That changed when an aunt made Renee an offer she couldn't refuse. The aunt handed Renee a box full of children's books from a second hand store and said: "Read these books and tell me what they're about and I'll give you a dollar for each book."
The first book was "A High Wind in Jamaica" by Richard Hughes, the tale of two kids who survive a hurricane. Renee said, "I was hooked."
Next, she gobbled up Judy Blume's "Are You There, God? It's Me, Margaret." She took it to school where the novel's frank language about bras and boys made her instantly popular. "I have been reading ever since," she said.
Not all experts agree that simple cash can turn kids into lifelong readers. But if you use financial incentives to inspire a reading habit, you're not alone: asurvey in Britain found that more than half of parents admit that they've used bribes to get their kids to open a book.
Does it work?
I asked Renee how much money she earned as a buck-a-book reader. "After the first book," admitted Renee, "I never even thought about the money."
What do you think? Is bribery the best way to get a kid to pick up a book? Join the conversation of our Facebook Page!
There are physical reasons that make it difficult for some children to read. But that doesn't mean they can't become book lovers.
Tassany Campbell's son was a good reader. Then he was hit by a car.
Tassany's son survived. He's twelve now. But the accident left him with epilepsy and he lost six years of mental capacity. Reading wasn't fun anymore. It became a chore. Tassany says her child thought he was being punished when someone handed him a book because of his struggles with reading.
So Tassany bought her son a tablet and started downloading audio books.
She reads the book ahead of time so that she can give him a pep talk. Tassany says, "I tell him, 'this book is awesome!' and give him highlights and tell him what I liked about it." She says she picks parts of the book that will peak his interest - topics or jokes or plot points that will make him want to talk. Often, they listen together.
Then they work on audio book reports. Instead of writing out an essay, Tassany interviews her son, asking him about his favorite parts and what was confusing. Those questions develop into a conversation.
Tassany says the most important bit is demonstrating to her son that she's interested in the book - and interested in her son's opinions about the book. If mom is engaged, she says, "He thinks it's cool!"
There are a number of places to find free audio books, starting with your local public library.
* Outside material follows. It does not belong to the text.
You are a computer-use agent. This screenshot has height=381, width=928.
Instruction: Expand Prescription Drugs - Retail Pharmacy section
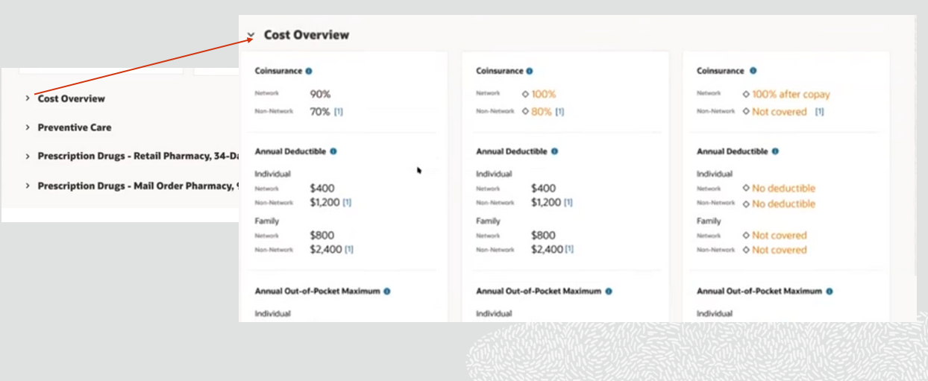[28, 157]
I could make a long list of the things I'm not very good at doing: singing, running, cleaning out cat litter, baking pies, crossword puzzles...
So I don't do them.
I know my limits and my tolerance for public humiliation, so I avoid karaoke. I walk fast. I coax my husband to tackle the cat duties. I bake brownies. I only read the comics, avoiding the puzzle page of the newspaper.
Kids who avoid reading often do it for the same reason: they think they're bad at it and avoid public humiliation by steering clear of books.
Heather Booth is the head of teen services at the Thomas Ford Memorial Library in Western Springs, Illinois. Heather says she coaxes reluctant readers to pick up a book by helping them see how much reading they do already.
"They're reading tips about their favorite video game and they're reading articles about the TV and movie stars that they like," she says. They're reading instruction manuals and text messages from their friends. "They are readers," says Heather. "It's just that they're reading in formats that aren't found on the shelf."
Heather believes in the power of positive thinking - a concept made popular in the 1950's by Norman Vincent Peale who wrote, "Without a humble but reasonable confidence in your own powers you cannot be successful or happy. But with sound self-confidence you can succeed."
Peale was primarily writing for the business world. But there's a scientific study that suggests having a positive outlook decreases your chances of having a heart attack. Even that young man from Florida who won the Mega Millions lottery credits positive thinking for his success.
Why not use that power of positive thinking to transform reluctant readers?
Just writing this is giving me enough confidence to sing something from "Hamilton." But only in the shower. Small steps, yes?
"Reading should not hurt." That's the mantra of Megan Blue, librarian at Woodcreek High School in Roseville, California. Yet, sometimes it does.
Megan's library patrons are at an age when their English teachers assign a long list of books they "must" read. The books are classics, but all too often, the texts are difficult, old fashioned, with slow plots and hard-to-relate-to characters - in other words, no fun at all.
"But when you're reading for pleasure," says Megan, "that's exactly what it should be: something we enjoy."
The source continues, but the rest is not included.